4 years ago, I decided to be vulnerable with another human being. As time progressed, I found it increasingly easier to open up to other human beings. Today, I can proudly say that I have broken down walls for people that I wouldn't have shattered for my own self; had I been standing on the other side. All it took for me to let people in was their keen interest. Ask the right question and I shall courageously answer.
When you become this easily reachable, you begin to feel like a public library of sorts. People explore your pain, your joys, your perspectives on life, and even your most private thoughts, at their own whim. You become the guy with a fresh perspective, the senior who is the most sorted, the human being you can talk to because you know they aren't afraid of petty struggles, pain and hurt. I became this guy. I naively believed that letting myself out in the open was somehow going to help me accept who I am better, all while proclaiming my capacity to be vulnerable with human beings.
Vulnerability is exhausting and I've received no joy from it. I have been there, out in the open, bare to my soul in the hopes that this is what it takes to forge stronger relationships. 4 years have gone by and I do not believe this anymore. All it gives you is greater and persistent hurt.
I have reached a point in my life where I've grown tired of other people being able to access my heart so easily, handing them unnecessary power that they can use as they please. I don't think a lot of human beings are capable of exercising that power and, yet, they choose to do so anyway without every worrying about the repercussions for the same. As Sherrilyn Kenyon put it in her book, Devil May Cry:
“When you love someone... truly love them, friend or lover, you lay your heart open to them. You give them a part of yourself that you give to no one else, and you let them inside a part of you that only they can hurt—you literally hand them the razor with a map of where to cut deepest and most painfully on your heart and soul. And when they do strike, it's crippling—like having your heart carved out. It leaves you naked and exposed, wondering what you did to make them want to hurt you so badly when all you did was love them. What is so wrong with you that no one can keep faith with you? That no one can love you? To have it happen once is bad enough... but to have it repeated? Who in their right mind would not be terrified of that?”
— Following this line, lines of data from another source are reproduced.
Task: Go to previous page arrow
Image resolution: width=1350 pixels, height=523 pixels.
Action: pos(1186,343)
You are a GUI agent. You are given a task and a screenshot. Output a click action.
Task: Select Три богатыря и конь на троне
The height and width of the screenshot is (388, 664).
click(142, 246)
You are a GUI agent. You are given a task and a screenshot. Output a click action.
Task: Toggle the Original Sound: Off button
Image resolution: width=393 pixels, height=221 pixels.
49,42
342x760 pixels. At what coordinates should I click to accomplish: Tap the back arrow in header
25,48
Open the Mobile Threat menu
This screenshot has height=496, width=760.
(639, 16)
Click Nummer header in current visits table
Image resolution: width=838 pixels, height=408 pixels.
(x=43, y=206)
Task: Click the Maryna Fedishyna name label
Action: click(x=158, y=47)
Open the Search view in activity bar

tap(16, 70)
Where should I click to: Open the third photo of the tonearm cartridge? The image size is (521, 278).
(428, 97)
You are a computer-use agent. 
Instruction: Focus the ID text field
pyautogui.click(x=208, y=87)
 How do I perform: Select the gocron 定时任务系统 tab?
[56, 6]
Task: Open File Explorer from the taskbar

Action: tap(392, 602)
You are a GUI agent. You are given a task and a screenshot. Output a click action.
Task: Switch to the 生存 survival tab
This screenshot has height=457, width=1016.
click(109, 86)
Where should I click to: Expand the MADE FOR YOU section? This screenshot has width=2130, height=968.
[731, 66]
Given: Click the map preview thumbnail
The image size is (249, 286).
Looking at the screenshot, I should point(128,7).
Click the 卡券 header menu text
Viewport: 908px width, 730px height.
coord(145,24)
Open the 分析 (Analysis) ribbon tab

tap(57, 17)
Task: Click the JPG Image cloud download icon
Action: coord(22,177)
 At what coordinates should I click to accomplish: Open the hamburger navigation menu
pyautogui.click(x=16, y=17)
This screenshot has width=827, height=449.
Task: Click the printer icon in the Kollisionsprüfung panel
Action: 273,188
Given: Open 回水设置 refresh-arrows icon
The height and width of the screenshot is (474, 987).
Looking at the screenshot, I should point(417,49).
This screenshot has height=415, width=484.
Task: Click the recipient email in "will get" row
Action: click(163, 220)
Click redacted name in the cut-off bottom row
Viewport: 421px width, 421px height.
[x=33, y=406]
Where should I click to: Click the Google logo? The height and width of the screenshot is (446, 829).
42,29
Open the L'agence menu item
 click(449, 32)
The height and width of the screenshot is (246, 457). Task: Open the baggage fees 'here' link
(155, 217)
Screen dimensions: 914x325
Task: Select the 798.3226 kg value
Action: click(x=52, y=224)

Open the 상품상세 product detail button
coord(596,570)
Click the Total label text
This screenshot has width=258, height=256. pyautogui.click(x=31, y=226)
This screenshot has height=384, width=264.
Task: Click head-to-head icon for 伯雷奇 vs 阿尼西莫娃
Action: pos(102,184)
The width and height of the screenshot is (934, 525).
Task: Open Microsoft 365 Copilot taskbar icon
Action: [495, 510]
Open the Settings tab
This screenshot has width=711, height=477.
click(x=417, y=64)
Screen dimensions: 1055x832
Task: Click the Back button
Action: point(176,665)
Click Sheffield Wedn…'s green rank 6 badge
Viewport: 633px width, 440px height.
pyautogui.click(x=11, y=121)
I don't quite know how to remain vulnerable despite this constant possibility of pain. A friend of mine said, "at a certain point, you become okay with handing people that power because you know that no one can really break your core".
I don't think I'm there yet. I'm fragile.
I don't think I am ready for vulnerability anymore, even if it comes at the loss of not being able to forge a strong relationship with anyone. I would rather remain protected; safe from external harm.
I spent 18 years trying to block out people and I spent 4 years allowing them to be as close as they'd like. I think it's time for me to degenerate into my previous state; form an impenetrable cocoon until I am ready for the world again.